Das kompakte Buch erklärt, wie es gelingen kann, mit gemeinschaftlich genutzten Ressourcen so umzugehen, dass die Bedürfnisse der Menschen langfristig befriedigt werden. Elinor Ostrom, Professorin für Politikwissenschaften an der Indiana University in Bloomington (USA) und erste weibliche Trägerin des Wirtschaftsnobelpreises geht am Beispiel der Wälder und Meere der Frage nach, wie zu handeln ist, um die Gemeingüter der Welt zu erhalten.
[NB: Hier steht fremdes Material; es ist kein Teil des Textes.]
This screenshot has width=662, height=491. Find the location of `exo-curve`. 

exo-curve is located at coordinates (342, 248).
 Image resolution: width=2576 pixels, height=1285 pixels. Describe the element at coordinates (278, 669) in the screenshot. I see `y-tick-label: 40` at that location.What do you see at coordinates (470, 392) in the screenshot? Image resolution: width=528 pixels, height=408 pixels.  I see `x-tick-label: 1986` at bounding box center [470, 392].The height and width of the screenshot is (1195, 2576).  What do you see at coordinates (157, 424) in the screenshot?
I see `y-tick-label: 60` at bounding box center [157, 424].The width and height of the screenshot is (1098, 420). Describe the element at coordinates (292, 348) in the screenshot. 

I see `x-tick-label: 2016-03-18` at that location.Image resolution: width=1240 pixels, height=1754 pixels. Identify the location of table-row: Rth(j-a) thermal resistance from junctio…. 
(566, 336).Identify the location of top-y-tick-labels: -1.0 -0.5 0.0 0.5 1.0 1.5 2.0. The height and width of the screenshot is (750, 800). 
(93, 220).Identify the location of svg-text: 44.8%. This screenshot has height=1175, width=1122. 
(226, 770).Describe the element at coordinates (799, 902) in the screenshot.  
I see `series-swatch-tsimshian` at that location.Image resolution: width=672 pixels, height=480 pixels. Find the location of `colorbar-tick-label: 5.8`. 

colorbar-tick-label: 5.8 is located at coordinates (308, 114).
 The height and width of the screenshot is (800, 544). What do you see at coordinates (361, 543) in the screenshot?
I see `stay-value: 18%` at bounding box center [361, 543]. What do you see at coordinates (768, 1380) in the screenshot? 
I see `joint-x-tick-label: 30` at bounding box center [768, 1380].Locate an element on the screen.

Am Ende steht der beschwerliche Weg zu einer nachhaltigen Lebensweise. Dabei stellt Ostrom fest, dass es kein Patentrezept gibt. Es ist entscheidend, dass jeder Einzelne an der Gestaltung seines Umfeldes teilhat und Verantwortung übernehmen muss. Denn nur so kann es gelingen, dass die frei zugänglichen und verfügbaren Ressourcen auch von den nachwachsenden Generationen genutzt werden können.
Ein umfangreiches Glossar ergänzt die Ausführungen der Autorin und liefert Hintergrundinformationen zu angesprochenen Phänomenen und Problemen.
Anka Sommer
Elinor Ostrom: Was mehr wird, wenn wir teilen. Vom gesellschaftlichen Wert der Gemeingüter. Oekom Verlag. 2011. 126 Seiten. ISBN: 9783865812513. 14,95 €.